▶ **DIRECTIONS**
Every line in the listing should be set down again verbatim.

▶ **PROVIDED MATERIAL**
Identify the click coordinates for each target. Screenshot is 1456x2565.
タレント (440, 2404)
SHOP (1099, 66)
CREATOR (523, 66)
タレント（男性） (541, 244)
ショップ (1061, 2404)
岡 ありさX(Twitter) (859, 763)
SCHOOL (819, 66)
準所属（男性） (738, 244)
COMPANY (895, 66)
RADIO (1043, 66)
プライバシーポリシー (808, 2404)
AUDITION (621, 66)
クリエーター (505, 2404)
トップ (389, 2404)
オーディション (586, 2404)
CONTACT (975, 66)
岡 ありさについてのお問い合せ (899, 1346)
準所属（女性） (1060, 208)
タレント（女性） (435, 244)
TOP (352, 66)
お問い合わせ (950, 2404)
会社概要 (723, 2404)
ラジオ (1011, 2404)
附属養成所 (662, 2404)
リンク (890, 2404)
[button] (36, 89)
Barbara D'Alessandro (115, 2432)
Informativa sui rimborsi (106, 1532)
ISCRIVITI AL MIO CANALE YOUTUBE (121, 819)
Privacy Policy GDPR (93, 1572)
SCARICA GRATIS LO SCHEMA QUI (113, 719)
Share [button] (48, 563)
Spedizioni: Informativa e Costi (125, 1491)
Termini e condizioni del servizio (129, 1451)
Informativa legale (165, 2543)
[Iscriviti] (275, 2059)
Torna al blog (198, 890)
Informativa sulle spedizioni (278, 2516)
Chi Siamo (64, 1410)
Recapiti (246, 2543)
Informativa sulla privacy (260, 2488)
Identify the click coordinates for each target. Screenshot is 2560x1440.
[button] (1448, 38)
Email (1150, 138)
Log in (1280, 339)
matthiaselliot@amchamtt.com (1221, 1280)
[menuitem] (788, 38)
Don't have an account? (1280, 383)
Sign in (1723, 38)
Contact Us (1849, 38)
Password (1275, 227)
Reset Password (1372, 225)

▶ **TASK RESPONSE**
Identify the click coordinates for each target. Screenshot is 1456x2565.
タレント (440, 2404)
SHOP (1099, 66)
CREATOR (523, 66)
タレント（男性） (541, 244)
ショップ (1061, 2404)
岡 ありさX(Twitter) (859, 763)
SCHOOL (819, 66)
準所属（男性） (738, 244)
COMPANY (895, 66)
RADIO (1043, 66)
プライバシーポリシー (808, 2404)
AUDITION (621, 66)
クリエーター (505, 2404)
トップ (389, 2404)
オーディション (586, 2404)
CONTACT (975, 66)
岡 ありさについてのお問い合せ (899, 1346)
準所属（女性） (1060, 208)
タレント（女性） (435, 244)
TOP (352, 66)
お問い合わせ (950, 2404)
会社概要 (723, 2404)
ラジオ (1011, 2404)
附属養成所 (662, 2404)
リンク (890, 2404)
[button] (36, 89)
Barbara D'Alessandro (115, 2432)
Informativa sui rimborsi (106, 1532)
ISCRIVITI AL MIO CANALE YOUTUBE (121, 819)
Privacy Policy GDPR (93, 1572)
SCARICA GRATIS LO SCHEMA QUI (113, 719)
Share [button] (48, 563)
Spedizioni: Informativa e Costi (125, 1491)
Termini e condizioni del servizio (129, 1451)
Informativa legale (165, 2543)
[Iscriviti] (275, 2059)
Torna al blog (198, 890)
Informativa sulle spedizioni (278, 2516)
Chi Siamo (64, 1410)
Recapiti (246, 2543)
Informativa sulla privacy (260, 2488)
Identify the click coordinates for each target. Screenshot is 2560x1440.
[button] (1448, 38)
Email (1150, 138)
Log in (1280, 339)
matthiaselliot@amchamtt.com (1221, 1280)
[menuitem] (788, 38)
Don't have an account? (1280, 383)
Sign in (1723, 38)
Contact Us (1849, 38)
Password (1275, 227)
Reset Password (1372, 225)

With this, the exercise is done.